Gold's valuation and technical indicators

The recent rally has pushed gold's price into a technically over-bought region.

  • Overvaluation: Gold is trading around 25% above its long-term real log-level trend (based on data from 2000-2025). While substantial, this level is still well below the extremes seen during the 2011-2012 period, which would require gold to rally to around $6,000/oz to reach.
  • Correction risk: The price is near the top of the uptrend channel it's been in since late 2023, suggesting an increased risk of correction.
  • Future targets & demand floor: Speculators are likely to be targeting $4,000/oz, with some investors eyeing a move beyond $5,000/oz. If a correction occurs, longer-term buyers (like jewellers and Central Banks) are expected to provide solid demand likely ahead of $3,500/oz

     

Positioning and demand

Despite the significant price movement, indicators do not yet point to extreme speculative positioning.

  • Futures positioning: Net open non-commercial gold futures positions stood at 806.4t as of the week ending September 26. This is moderately above the past decade's average (604.5t) and well below the peaks observed in late 2024 and early 2025.
  • ETF demand: Demand for gold-backed Exchange Traded Funds (ETFs) has been robust.

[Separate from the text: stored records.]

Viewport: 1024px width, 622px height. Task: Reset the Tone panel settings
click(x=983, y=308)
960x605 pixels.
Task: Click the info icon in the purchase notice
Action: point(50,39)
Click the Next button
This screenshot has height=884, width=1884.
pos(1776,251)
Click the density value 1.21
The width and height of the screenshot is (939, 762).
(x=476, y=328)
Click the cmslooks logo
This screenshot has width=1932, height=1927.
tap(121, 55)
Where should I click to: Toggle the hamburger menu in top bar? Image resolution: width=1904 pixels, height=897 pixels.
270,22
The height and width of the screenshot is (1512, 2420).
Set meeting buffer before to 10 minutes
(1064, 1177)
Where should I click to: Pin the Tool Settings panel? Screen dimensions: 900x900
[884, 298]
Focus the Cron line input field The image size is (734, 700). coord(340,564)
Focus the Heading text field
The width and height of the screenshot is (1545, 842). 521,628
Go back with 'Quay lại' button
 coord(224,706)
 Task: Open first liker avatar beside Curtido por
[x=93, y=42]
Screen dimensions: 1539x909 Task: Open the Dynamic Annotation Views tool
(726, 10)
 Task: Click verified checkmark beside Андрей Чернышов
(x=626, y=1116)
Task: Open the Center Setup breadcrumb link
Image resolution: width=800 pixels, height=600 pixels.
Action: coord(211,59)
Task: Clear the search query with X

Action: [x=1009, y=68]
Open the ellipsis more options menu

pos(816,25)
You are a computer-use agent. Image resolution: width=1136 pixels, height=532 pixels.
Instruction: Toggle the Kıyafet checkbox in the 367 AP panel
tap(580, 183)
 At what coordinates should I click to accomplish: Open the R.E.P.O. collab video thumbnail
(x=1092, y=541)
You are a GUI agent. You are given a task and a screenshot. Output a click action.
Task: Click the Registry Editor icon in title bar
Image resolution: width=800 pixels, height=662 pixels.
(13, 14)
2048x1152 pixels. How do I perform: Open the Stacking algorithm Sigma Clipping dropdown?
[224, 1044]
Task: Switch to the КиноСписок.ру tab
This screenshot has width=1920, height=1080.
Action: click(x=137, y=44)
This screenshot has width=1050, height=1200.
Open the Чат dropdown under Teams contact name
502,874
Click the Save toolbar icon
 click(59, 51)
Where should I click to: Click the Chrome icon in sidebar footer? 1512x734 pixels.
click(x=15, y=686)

Year-to-date, the rise in holdings is estimated to have absorbed 20.8% of total mine supply. The majority of this increase has been driven by North America (315.1t), followed by Europe (137.6t) and Asia (101.5t).
  • Call options skew: Option volatility skew remains solidly in favor of gold call options ,suggesting investors are positioning for gains.

 

Macro drivers supporting gold

While the current strength is striking given low asset market volatility, several underlying macro factors remain supportive of gold.

  • Falling real rates: As the Federal Reserve delivers interest rate cuts (fixed income futures point to a fall in the federal funds rate to around 3% by end-2026), real bond yields are likely to continue to decline. Declining real yields typically support gold's price.
  • Vulnerable US dollar: The US dollar remains under pressure and is likely to weaken. Despite a recent weakening, the real US dollar index is still about 22% above its long- term downtrend, and the US current account deficit (estimated at $1,150bn this year) leaves the dollar vulnerable.
  • Elevated uncertainty: Economic policy uncertainty remains elevated. The Policy Uncertainty Project's index is well above its pre-US Presidential Election average, which continues to support the metal.

 

Platinum's surge

Platinum also experienced a significant rally, climbing to $1,621/oz with an +18.8% MoM gain, bringing its year-to-date gain to 79.4%.

  • Tight market: The outperformance reflects a combination of a supply shortfall relative to demand, limited and tightly held above-ground stocks, and the metal's illiquidity.
  • Backwardation and leasing: The tight market is highlighted by surging lease rates (as high as 40% or more at present) and backwardation in prices, as industrial/commercial users and jewellers compete with investors for limited stock.
  • Sustained deficit: The WPIC projects the metal is likely to be in a deficit of 850koz this year, with sustained deficits projected to deplete above-ground stocks. This implies the need for higher prices to boost supply and cool speculative demand.